Accordingly, several objects and advantages of the invention are listed herein including but not excluding:
a) to provide a non-return valve that uses mathematical and Theological analysis to calculate not only cross sectional area but polymeric shear rates when designing the stroke of the body and volumetric passageways through the valve. During the screw recovery phase of the injection molding cycle the molten plastic fluid is pumped along the flight channels until it engages the proximal end of the body, urging it forward and providing an annular passageway for the fluid to flow. The annular passageway leads to a cylindrical geometry that leads to a conical portion that leads to a plurality of cylindrical ports that leads through the valve exiting to the discharge chamber. Generous radii are provided along with smooth passageways so as not to induce shear concentration points. The design lends itself to ease of manufacturing;
b) to provide a non-return valve that through it""s design offers a significant mechanical advantage during the most critical shutoff phase of the injection molding cycle. By virtue of the inventions significant frontal area specifically the differential between the frontal area and the rearward area of the shutoff mechanism, the large mass and increase in the length of engagement, which all contribute to the valves closing force, the performance is significantly improved over the industry standard components. This significant increase in the closing force equates to energy that is used to finish melting the partially melted polymer and assure more consistent shutoff performance,
c) to provide a non-return valve that has a improved design of the retaining members that govern the forward movement of the shutoff mechanism. The invention""s design incorporates a large spherical seat area constructed of high wear resistant materials. The spherical geometry assures that there will be uniform and equal contact between the two mating components even though the axis of the body does not remain the same as the axis of the spherical retainer when the molten plastic fluid is being pumped through the valve. Perpendicular surfaces or conical surfaces which are commonly used do not assure even surface contact and hence lead to high stress concentration areas and premature wearing of the components.
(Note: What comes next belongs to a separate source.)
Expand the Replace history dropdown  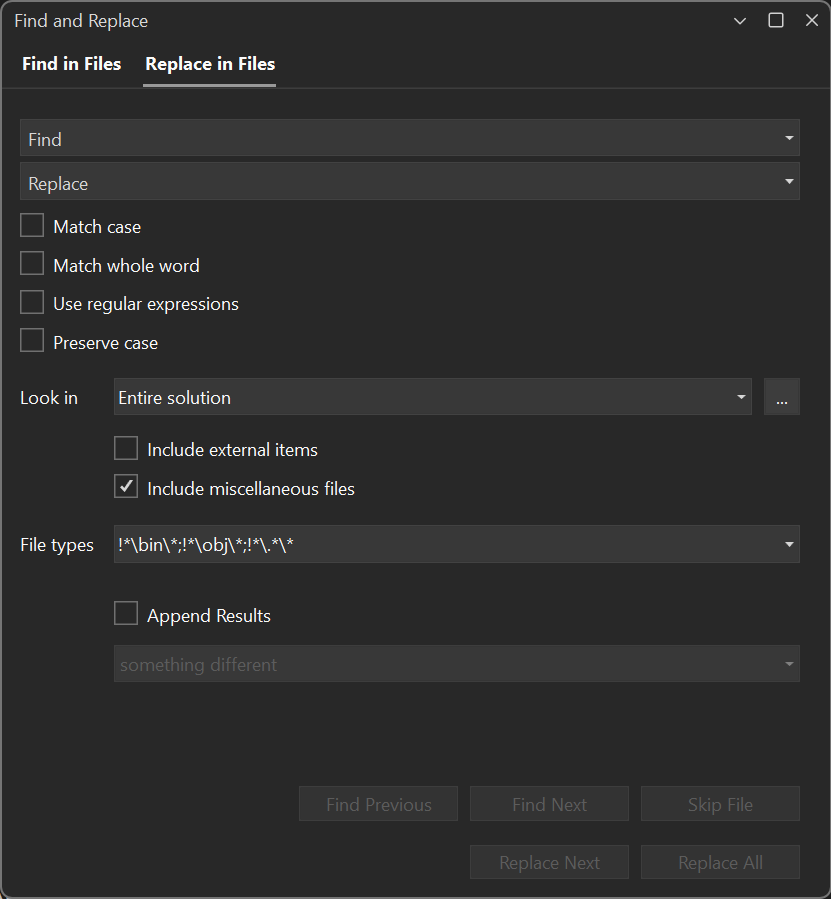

In addition, the significant frontal area of the shutoff mechanism that is forward of the discharge plane acts as a counter force which lessens the total force being applied between the two mating sealing areas, thereby extending the wear life. This fact is believed to be unique amongst the industry standard designs;
d) to provide a non-return valve whose member that is attached to, and rotates with, the plasticating screw, has a geometry that offers little torsional resistance to the molten plastic fluid and occasional solid phase polymeric material so as not to have the tendency to break or fail torsionally. The inventions rotating attached member, 70,80, is cylindrical in nature with a generally inscribed polygon installed for ease of removal. The polygon that is close in proximity to the diameter of the shaft is significantly less likely to resist the flow of the polymeric material than the industry standard non-return valves, thus transmitting torque to the shaft that ultimately leads to torsional failure;
e) to provide a non-return valve that has a significant mechanical advantage during the shutoff or closing phase of the injection molding cycle that allows it to operate over a wider range of viscosity""s, delivering shutoff performance that is unmatched with the known existing technology. By virtue of the inventions significant frontal area, specifically the differential between the frontal area and the rearward area of the shutoff mechanism, the large mass and increase in the length of engagement, which all contribute to the valves closing force, the performance is significantly improved over the industry standard components. The magnitude of difference in closing force is enough to supply shutoff performance over the wide range of viscosity""s that are encountered in the injection molding process, thereby eliminating the need to modify or replace the non-return valve.